BEGIN Data for the task
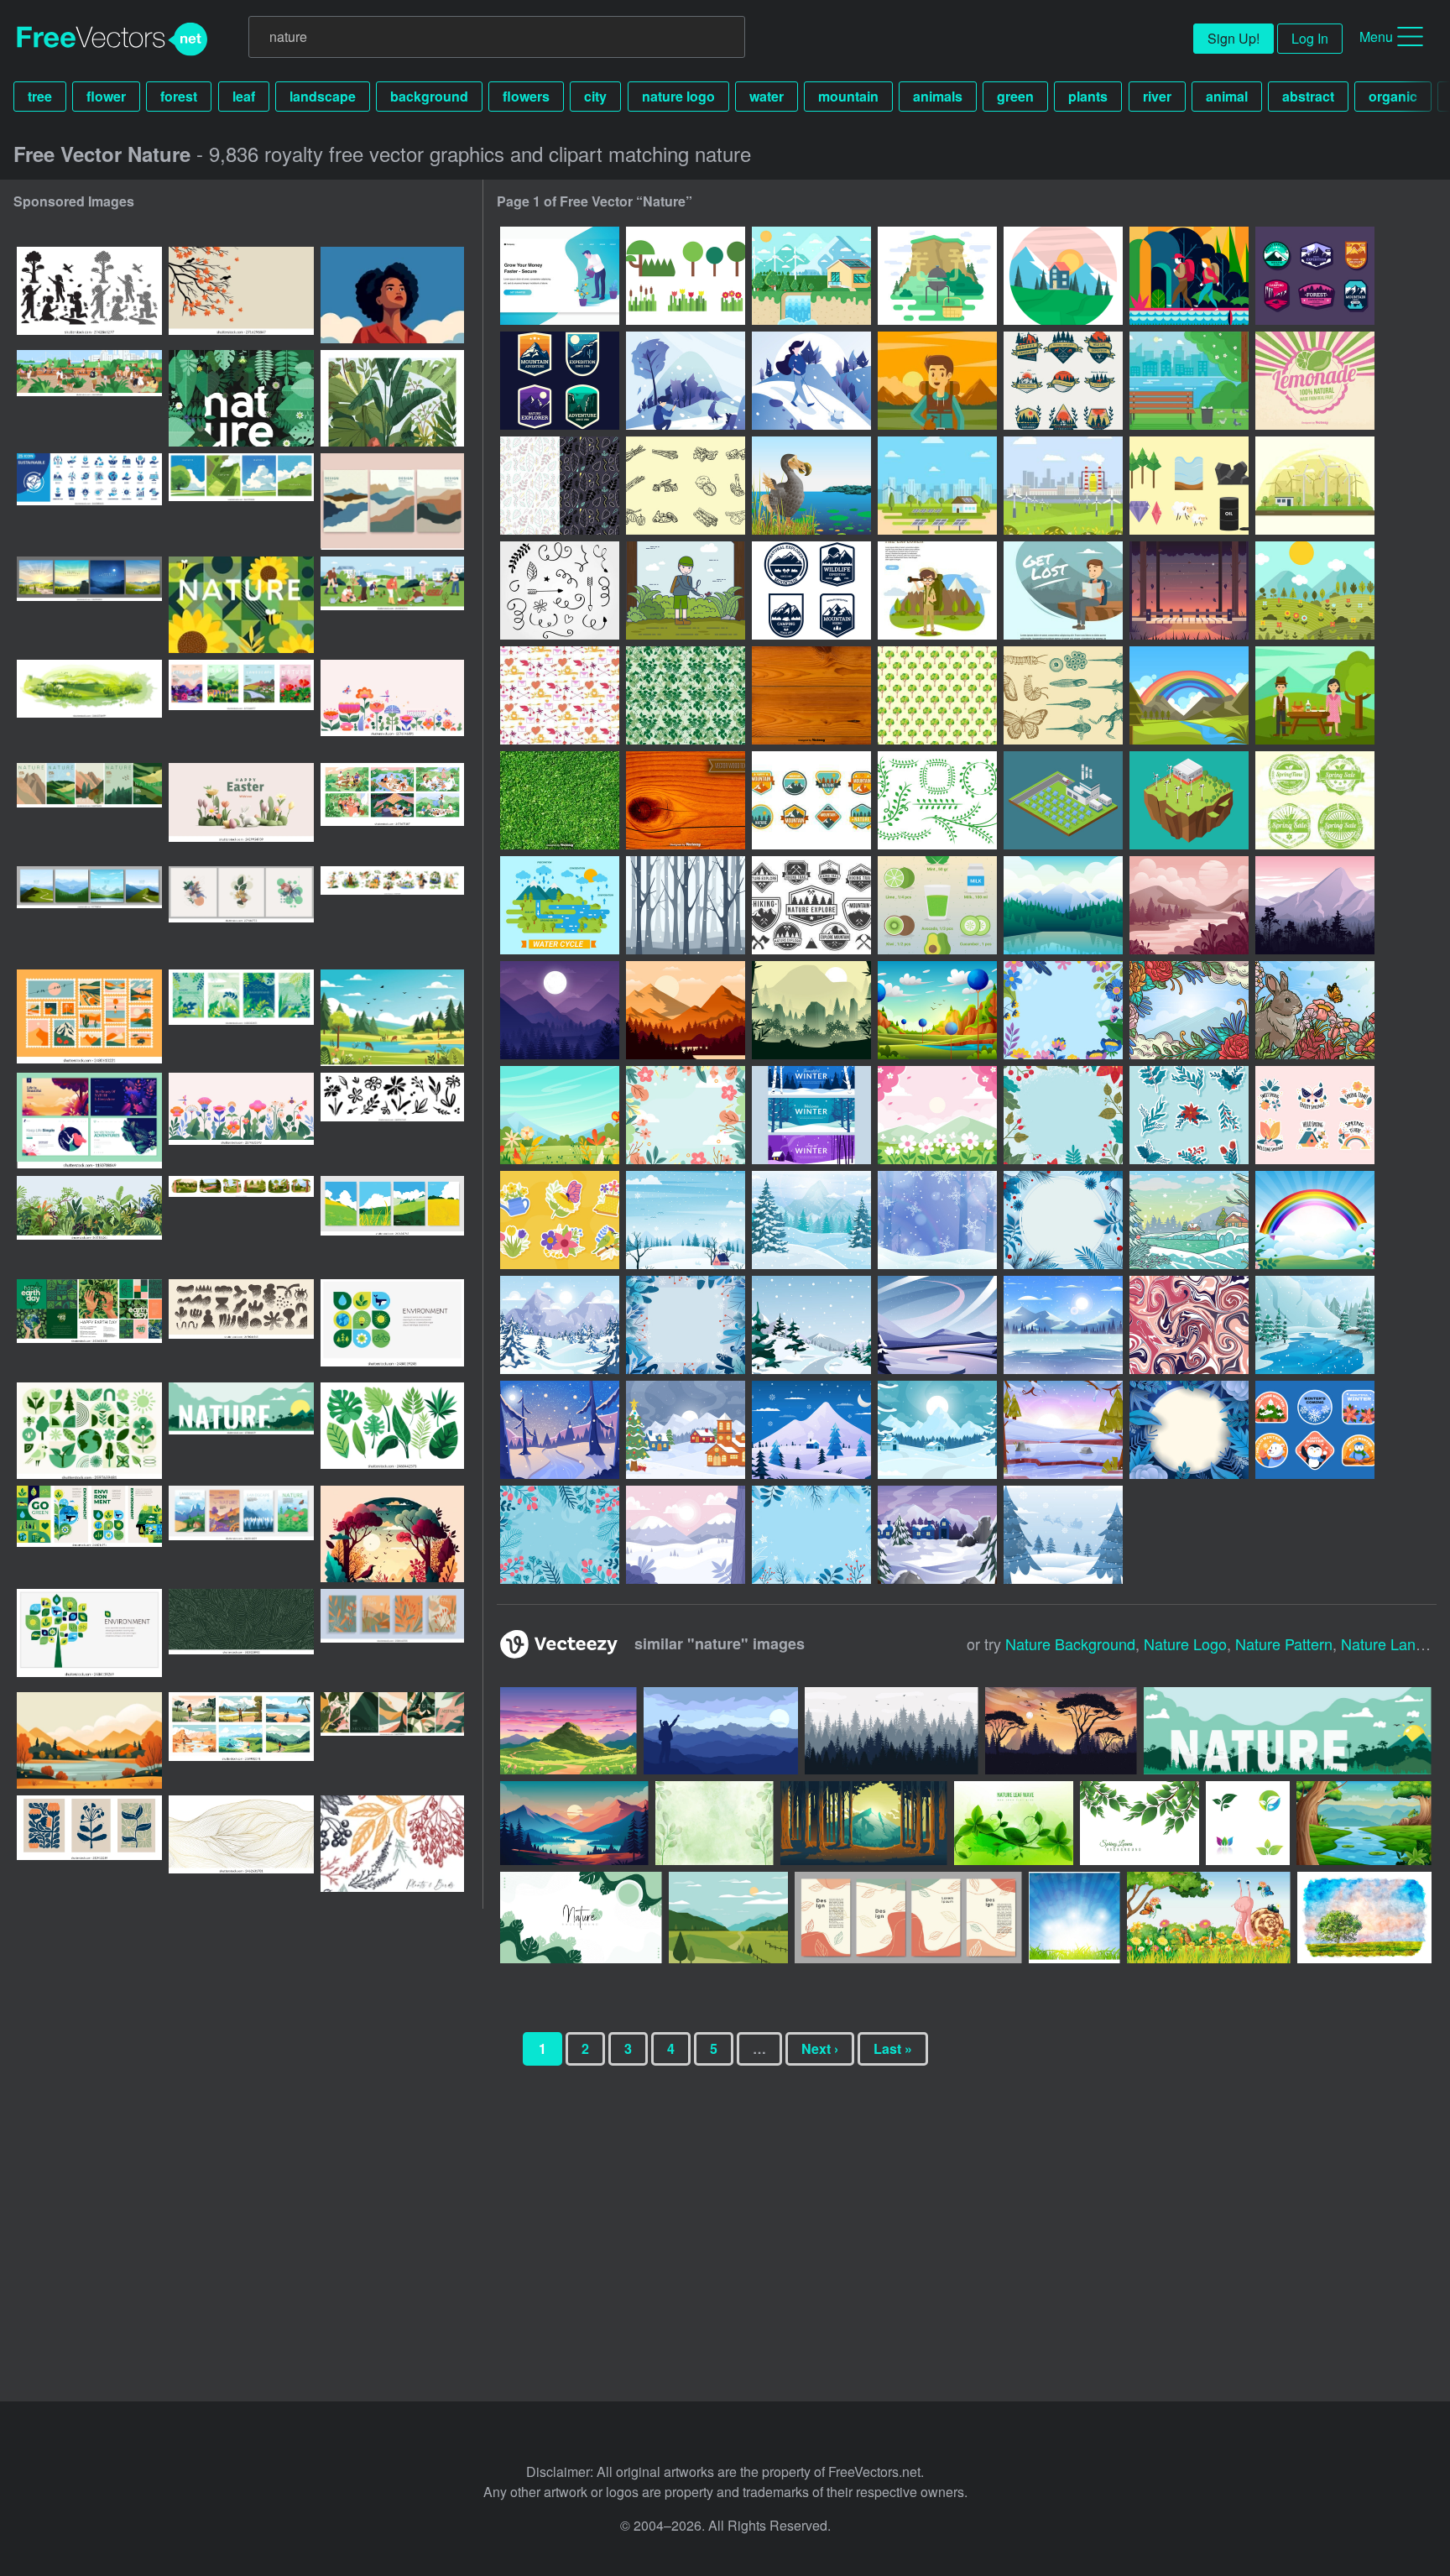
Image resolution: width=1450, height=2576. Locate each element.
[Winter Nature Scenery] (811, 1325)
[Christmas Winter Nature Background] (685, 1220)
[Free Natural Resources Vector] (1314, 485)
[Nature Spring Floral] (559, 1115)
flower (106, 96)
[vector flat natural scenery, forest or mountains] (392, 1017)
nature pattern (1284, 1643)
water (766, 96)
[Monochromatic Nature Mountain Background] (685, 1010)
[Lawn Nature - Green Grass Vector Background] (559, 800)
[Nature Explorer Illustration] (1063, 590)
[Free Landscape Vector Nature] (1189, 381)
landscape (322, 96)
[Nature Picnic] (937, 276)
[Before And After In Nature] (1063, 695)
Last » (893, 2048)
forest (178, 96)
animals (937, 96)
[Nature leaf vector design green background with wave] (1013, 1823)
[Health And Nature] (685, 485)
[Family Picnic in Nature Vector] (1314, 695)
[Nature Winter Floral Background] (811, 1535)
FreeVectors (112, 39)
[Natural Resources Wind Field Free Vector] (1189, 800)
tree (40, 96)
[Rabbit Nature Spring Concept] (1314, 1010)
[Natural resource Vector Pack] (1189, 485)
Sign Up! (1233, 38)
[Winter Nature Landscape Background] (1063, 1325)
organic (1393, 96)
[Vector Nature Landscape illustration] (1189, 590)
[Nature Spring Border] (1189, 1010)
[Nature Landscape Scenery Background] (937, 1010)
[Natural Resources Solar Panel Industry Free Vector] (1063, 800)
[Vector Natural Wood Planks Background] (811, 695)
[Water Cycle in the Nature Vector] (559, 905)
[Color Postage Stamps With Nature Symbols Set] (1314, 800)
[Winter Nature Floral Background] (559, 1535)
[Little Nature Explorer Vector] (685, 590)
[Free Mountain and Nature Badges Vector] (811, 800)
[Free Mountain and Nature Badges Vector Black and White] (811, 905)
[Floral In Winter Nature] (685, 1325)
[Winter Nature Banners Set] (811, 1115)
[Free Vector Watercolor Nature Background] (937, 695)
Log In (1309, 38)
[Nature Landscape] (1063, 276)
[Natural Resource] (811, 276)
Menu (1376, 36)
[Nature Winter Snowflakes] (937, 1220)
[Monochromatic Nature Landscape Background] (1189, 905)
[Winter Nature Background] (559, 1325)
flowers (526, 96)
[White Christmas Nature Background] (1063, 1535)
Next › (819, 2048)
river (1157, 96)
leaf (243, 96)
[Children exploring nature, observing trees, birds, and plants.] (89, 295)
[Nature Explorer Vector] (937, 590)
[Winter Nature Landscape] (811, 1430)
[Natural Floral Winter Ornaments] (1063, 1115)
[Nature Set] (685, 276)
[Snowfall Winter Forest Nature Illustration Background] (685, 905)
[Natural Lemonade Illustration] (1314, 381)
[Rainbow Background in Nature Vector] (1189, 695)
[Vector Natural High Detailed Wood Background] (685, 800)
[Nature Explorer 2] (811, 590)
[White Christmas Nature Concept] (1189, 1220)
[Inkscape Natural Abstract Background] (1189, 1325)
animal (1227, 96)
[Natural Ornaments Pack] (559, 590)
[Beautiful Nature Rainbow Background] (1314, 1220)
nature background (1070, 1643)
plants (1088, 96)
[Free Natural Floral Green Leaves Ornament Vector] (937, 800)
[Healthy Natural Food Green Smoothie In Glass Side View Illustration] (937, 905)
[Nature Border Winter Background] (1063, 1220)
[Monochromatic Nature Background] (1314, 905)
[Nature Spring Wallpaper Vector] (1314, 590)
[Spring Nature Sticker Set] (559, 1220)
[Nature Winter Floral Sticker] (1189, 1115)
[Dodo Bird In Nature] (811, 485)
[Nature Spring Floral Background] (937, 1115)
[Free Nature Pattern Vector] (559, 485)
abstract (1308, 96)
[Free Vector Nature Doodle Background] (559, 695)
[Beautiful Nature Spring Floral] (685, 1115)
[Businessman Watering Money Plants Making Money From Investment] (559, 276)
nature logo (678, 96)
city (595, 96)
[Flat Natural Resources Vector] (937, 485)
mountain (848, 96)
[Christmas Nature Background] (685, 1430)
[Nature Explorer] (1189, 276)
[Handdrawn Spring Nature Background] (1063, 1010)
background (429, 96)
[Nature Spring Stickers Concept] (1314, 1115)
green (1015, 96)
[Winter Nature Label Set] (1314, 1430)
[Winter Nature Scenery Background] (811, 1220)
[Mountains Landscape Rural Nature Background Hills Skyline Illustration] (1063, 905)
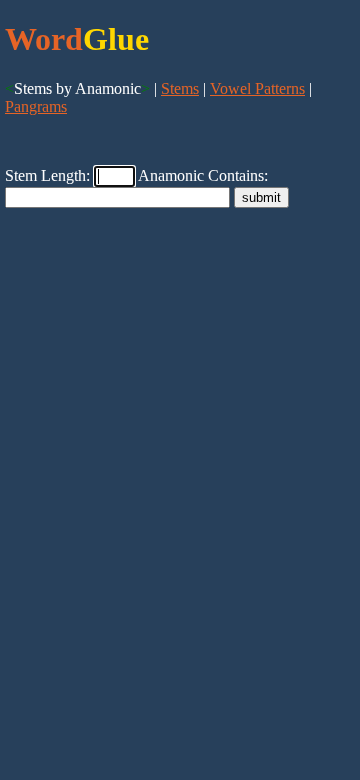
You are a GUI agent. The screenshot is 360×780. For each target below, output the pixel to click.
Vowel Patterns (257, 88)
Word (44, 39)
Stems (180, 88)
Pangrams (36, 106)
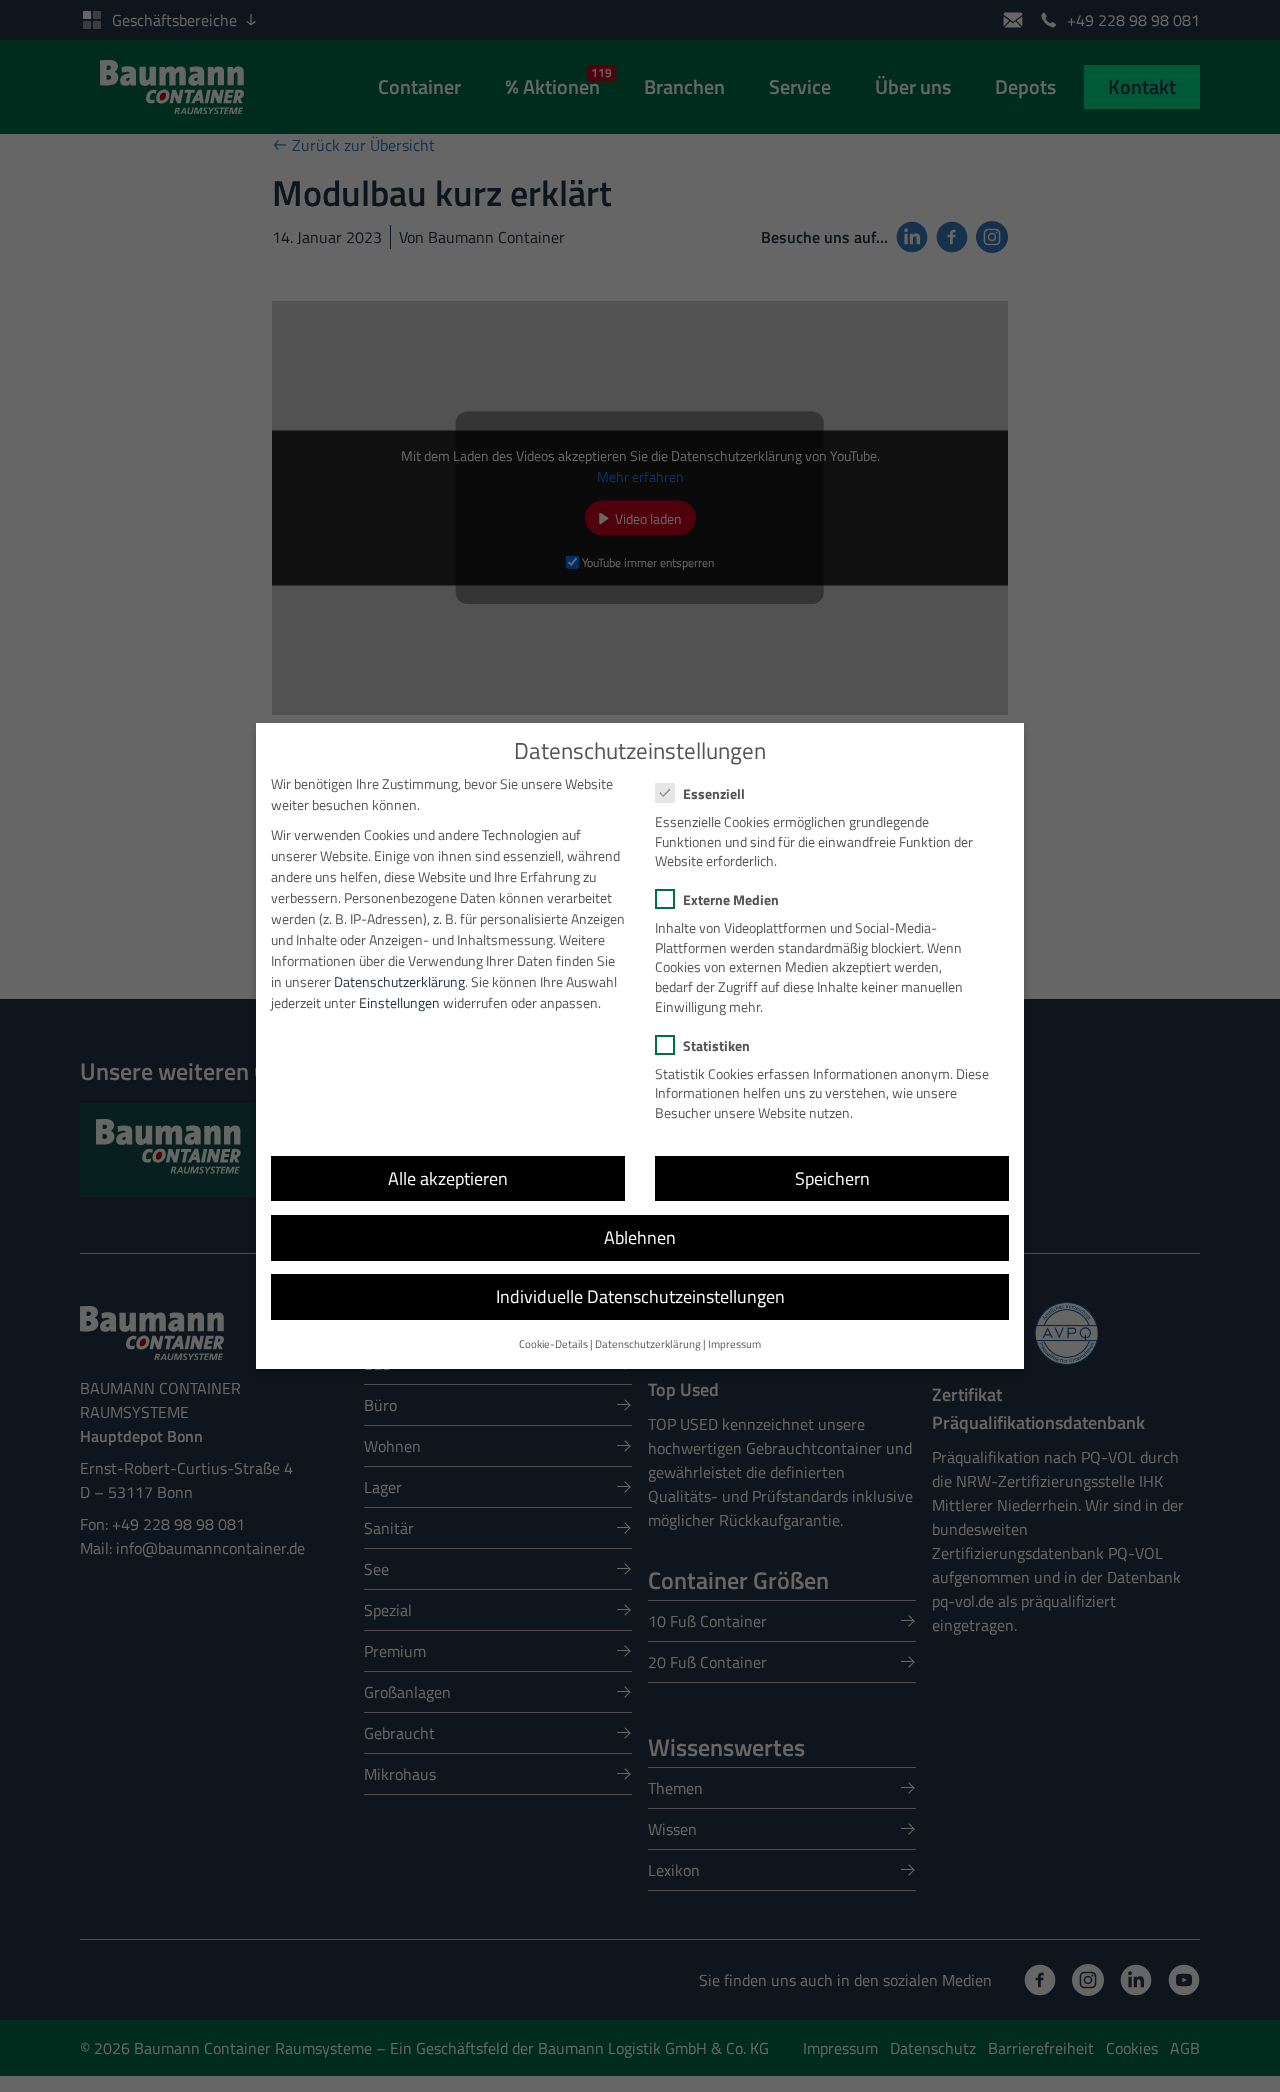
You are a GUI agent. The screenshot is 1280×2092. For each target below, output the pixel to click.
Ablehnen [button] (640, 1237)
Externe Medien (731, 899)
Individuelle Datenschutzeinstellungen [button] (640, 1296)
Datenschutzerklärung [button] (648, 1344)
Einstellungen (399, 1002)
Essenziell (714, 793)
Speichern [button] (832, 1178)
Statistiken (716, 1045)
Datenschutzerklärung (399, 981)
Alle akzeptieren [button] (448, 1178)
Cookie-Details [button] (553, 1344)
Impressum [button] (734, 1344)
END Data for the task
▶ [Work to be completed]: Among the lines of the listing above, which ones contain the word "Datenschutzerklärung"? Show them.

▶ [Answer section]:
Datenschutzerklärung [button] (648, 1344)
Datenschutzerklärung (399, 981)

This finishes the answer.